**TASK ITEM**
Nothing but the lines from the start of the records through the line that contains "Given: Click the お支払い手数料（税込）label" is to be copied, and each is to be copied exactly.

[Stored data entries]
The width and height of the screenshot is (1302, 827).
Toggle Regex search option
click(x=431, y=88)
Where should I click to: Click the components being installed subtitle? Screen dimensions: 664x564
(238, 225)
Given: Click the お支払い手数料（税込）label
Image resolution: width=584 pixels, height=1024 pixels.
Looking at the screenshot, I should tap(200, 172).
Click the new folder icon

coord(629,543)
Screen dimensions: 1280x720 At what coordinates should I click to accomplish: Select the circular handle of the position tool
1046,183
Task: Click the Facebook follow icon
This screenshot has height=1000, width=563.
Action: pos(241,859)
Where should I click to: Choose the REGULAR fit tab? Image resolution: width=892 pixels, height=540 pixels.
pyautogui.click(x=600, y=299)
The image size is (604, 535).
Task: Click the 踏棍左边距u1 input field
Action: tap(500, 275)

**RESPONSE TO THIS TASK**
The width and height of the screenshot is (1302, 827).
Toggle Regex search option
click(x=431, y=88)
Where should I click to: Click the components being installed subtitle? Screen dimensions: 664x564
(238, 225)
Given: Click the お支払い手数料（税込）label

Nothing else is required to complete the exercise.